===== RECORDS
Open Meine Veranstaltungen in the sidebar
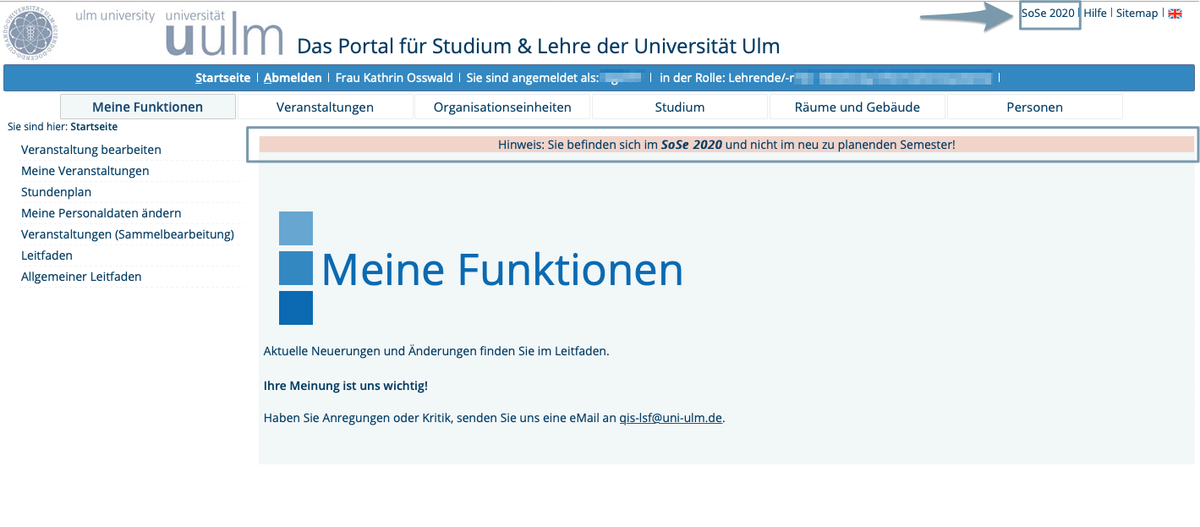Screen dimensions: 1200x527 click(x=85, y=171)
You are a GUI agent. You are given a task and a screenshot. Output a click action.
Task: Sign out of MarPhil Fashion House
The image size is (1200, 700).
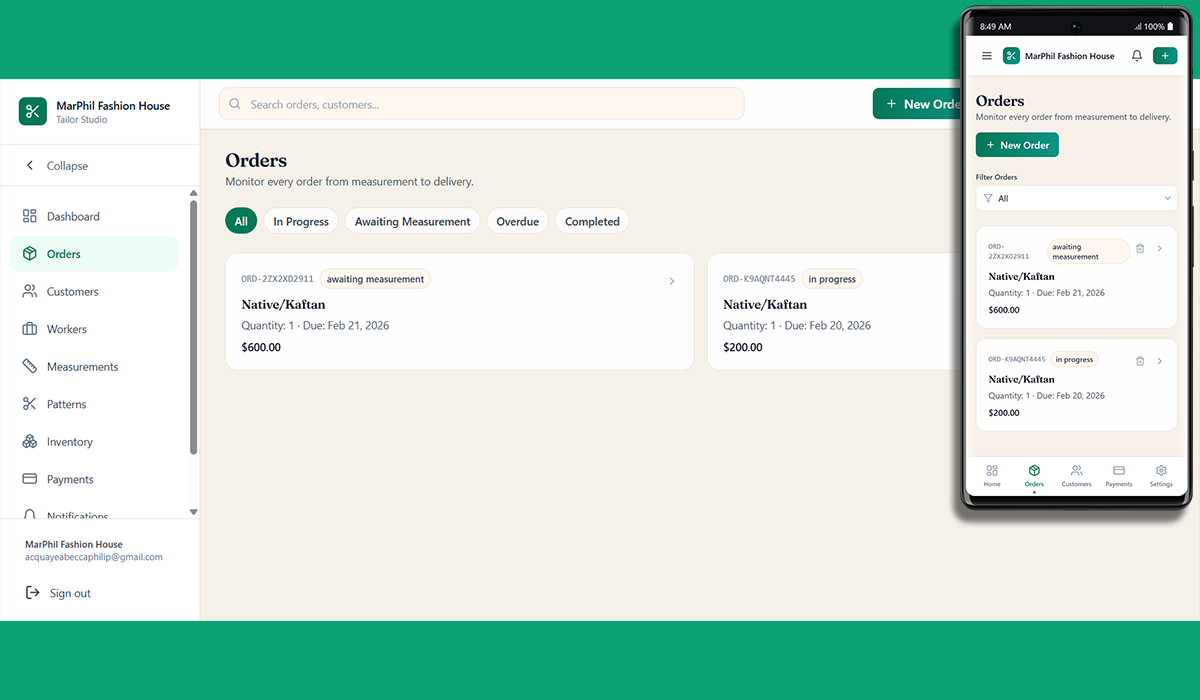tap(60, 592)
==========
** EXERCISE BRIEF **
Repeat every one of the rows above word for word, leaving out the pictures.

** TASK RESPONSE **
Open Meine Veranstaltungen in the sidebar
Screen dimensions: 1200x527 click(x=85, y=171)
You are a GUI agent. You are given a task and a screenshot. Output a click action.
Task: Sign out of MarPhil Fashion House
The image size is (1200, 700).
tap(60, 592)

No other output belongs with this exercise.